Objective: Measurement of released lactate dehydrogenase (LDH) activity, a commonly used marker of lethal cell injury in both in vitro and in vivo screenings, has been used to assess the cytotoxicity of nanoparticles (NPs), chemical compounds, and environmental factors. We have recently demonstrated that titanium dioxide (TiO₂) particles bind to several serum proteins. In the present study we investigated the binding of TiO₂ NPs to LDH.
Methods: Purified LDH was incubated with TiO₂ NPs at 37°C for 1 h. The particles were then sedimented by centrifugation, and the activity and quantity of LDH in the supernatant and precipitated fraction were analyzed.
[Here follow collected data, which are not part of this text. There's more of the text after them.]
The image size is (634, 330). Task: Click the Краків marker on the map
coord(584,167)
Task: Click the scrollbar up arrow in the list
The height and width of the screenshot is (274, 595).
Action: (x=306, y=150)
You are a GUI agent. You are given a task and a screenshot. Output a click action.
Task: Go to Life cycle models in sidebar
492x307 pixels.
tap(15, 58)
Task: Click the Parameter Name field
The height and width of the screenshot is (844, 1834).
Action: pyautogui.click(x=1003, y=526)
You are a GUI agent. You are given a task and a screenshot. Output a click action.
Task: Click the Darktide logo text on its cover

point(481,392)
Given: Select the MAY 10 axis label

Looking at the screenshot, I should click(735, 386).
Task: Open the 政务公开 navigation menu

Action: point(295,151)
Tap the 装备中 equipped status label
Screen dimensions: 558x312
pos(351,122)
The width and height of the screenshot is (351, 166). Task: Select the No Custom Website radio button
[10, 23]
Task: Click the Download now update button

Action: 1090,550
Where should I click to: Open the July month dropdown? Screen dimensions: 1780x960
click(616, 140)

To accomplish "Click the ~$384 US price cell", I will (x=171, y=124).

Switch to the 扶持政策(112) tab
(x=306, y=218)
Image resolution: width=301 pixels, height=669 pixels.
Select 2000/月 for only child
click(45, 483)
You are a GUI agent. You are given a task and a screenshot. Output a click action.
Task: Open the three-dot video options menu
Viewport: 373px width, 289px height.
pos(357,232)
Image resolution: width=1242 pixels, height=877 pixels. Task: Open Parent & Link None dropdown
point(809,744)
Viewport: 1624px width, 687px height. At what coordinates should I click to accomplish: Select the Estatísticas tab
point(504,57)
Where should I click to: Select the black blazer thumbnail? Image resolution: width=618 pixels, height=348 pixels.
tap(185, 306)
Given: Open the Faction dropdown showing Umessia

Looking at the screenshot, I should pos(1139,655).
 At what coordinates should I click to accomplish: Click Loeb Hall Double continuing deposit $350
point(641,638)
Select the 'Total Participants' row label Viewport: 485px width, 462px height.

Results: Incubation with TiO₂ reduced the LDH activity in the supernatant in a dose-dependent manner, while LDH activity in the precipitated fraction increased in a dose-dependent manner. Moreover, sodium dodecyl sulfate-polyacrylamide gel electrophoresis analysis revealed a TiO₂ dose-dependent reduction in the quantity of LDH protein in the supernatant and an increase of LDH in particulate re-suspensions.
Conclusions: These findings, although based on a purified form of LDH, suggest that TiO₂ NPs bind to LDH, and consequently, TiO₂ NP-induced toxicity could be underestimated by the LDH activity assay.